━━ RECORDS SUPPLIED ━━
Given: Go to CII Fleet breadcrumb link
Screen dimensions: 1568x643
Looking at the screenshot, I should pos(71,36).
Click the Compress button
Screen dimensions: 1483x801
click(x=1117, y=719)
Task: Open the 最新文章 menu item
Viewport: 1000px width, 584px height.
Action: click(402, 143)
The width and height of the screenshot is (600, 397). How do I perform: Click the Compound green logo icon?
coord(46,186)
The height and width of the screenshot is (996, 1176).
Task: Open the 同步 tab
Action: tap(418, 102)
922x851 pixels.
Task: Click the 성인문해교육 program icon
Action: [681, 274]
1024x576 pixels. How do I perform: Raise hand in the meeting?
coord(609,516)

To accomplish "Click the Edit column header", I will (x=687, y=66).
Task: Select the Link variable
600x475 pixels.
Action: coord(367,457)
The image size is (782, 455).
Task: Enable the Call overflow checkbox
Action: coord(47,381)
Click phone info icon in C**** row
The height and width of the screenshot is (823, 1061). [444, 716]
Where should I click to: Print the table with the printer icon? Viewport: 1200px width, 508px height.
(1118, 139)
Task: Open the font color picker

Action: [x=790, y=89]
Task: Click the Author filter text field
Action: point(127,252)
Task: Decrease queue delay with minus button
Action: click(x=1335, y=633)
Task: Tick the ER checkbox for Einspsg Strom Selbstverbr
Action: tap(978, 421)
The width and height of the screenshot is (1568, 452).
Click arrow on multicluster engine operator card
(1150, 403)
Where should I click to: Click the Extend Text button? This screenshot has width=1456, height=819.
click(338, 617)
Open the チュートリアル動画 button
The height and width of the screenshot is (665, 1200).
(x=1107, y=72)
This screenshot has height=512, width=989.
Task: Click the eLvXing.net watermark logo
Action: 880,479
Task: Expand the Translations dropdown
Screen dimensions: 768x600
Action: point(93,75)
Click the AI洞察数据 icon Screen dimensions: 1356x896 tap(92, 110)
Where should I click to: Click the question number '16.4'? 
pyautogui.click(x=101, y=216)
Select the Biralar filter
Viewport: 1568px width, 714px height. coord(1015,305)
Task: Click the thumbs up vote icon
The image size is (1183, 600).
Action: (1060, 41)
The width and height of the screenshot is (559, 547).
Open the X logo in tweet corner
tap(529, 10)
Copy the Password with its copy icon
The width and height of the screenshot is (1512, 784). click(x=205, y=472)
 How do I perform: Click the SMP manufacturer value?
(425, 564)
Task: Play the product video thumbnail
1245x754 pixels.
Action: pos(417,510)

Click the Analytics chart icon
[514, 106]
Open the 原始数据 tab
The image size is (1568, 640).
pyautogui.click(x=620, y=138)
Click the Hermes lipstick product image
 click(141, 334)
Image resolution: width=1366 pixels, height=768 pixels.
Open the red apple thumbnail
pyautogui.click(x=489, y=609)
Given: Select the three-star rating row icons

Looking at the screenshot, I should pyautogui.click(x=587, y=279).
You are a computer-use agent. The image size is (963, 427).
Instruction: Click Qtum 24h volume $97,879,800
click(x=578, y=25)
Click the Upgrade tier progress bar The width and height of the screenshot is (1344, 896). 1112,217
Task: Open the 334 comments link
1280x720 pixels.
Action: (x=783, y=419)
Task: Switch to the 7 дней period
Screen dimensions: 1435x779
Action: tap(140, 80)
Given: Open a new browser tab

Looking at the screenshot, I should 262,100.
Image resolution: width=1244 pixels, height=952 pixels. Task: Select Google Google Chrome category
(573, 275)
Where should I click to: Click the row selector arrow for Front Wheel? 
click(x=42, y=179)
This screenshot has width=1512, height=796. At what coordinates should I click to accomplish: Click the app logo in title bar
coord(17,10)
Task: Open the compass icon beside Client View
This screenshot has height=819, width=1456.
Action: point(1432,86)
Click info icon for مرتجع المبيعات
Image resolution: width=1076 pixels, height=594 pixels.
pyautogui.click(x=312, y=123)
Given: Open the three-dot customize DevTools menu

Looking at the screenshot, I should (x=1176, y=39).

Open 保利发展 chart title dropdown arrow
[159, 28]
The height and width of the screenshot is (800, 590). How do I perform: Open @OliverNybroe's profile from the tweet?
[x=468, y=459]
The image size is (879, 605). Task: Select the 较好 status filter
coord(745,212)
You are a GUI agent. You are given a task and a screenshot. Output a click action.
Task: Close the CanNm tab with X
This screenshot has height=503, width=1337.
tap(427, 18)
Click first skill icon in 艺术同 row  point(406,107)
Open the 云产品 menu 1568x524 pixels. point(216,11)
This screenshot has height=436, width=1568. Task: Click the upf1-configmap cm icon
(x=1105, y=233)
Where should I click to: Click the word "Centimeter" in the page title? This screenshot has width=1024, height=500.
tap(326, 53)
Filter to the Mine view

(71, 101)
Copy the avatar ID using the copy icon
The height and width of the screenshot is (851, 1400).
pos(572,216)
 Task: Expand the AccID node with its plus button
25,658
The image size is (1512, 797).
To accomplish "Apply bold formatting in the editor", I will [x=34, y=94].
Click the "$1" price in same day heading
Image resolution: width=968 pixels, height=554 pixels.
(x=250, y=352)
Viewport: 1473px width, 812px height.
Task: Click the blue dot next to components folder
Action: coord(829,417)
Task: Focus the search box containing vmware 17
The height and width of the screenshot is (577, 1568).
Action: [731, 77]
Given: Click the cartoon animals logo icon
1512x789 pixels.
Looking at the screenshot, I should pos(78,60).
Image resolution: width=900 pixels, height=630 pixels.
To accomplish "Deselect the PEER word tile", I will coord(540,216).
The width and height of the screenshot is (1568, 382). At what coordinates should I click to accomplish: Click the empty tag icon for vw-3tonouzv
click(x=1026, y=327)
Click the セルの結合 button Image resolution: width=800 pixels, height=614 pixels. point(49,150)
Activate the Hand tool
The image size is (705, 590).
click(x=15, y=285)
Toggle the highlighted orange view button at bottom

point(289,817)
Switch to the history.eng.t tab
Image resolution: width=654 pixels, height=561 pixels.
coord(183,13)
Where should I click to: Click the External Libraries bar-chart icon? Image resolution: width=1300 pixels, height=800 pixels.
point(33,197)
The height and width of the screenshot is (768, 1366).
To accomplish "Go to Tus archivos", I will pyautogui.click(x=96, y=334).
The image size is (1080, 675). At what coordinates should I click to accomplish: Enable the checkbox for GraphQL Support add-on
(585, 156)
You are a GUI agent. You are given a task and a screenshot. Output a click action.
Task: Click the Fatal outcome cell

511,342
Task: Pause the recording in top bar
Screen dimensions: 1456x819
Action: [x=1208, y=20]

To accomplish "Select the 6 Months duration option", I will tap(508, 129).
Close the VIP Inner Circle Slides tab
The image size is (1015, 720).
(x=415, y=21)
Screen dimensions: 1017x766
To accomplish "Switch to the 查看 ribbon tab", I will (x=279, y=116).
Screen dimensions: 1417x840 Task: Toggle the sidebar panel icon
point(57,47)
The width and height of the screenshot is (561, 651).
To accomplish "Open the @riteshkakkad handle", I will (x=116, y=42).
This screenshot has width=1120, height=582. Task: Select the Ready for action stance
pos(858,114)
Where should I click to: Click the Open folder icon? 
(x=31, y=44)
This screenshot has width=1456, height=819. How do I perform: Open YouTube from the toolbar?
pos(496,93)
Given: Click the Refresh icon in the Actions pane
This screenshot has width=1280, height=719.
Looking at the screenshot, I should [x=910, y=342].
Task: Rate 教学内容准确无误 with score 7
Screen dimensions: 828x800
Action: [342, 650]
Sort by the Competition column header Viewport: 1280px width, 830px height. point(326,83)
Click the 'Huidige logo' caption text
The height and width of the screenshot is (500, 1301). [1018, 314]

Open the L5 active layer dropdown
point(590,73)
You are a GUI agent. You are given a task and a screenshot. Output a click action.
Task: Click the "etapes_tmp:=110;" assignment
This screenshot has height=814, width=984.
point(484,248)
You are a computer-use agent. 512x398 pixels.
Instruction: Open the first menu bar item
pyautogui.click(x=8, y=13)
━━━
### EXERCISE OBJECTIVE:
Rewrite everything from "Switch to the history.eng.t tab" down to "Action: [x=1208, y=20]" with "recording" changed to "broadcast" and every other part of those lines unchanged.

### OUTPUT:
Switch to the history.eng.t tab
Image resolution: width=654 pixels, height=561 pixels.
coord(183,13)
Where should I click to: Click the External Libraries bar-chart icon? Image resolution: width=1300 pixels, height=800 pixels.
point(33,197)
The height and width of the screenshot is (768, 1366).
To accomplish "Go to Tus archivos", I will pyautogui.click(x=96, y=334).
The image size is (1080, 675). At what coordinates should I click to accomplish: Enable the checkbox for GraphQL Support add-on
(585, 156)
You are a GUI agent. You are given a task and a screenshot. Output a click action.
Task: Click the Fatal outcome cell

511,342
Task: Pause the broadcast in top bar
Screen dimensions: 1456x819
Action: [x=1208, y=20]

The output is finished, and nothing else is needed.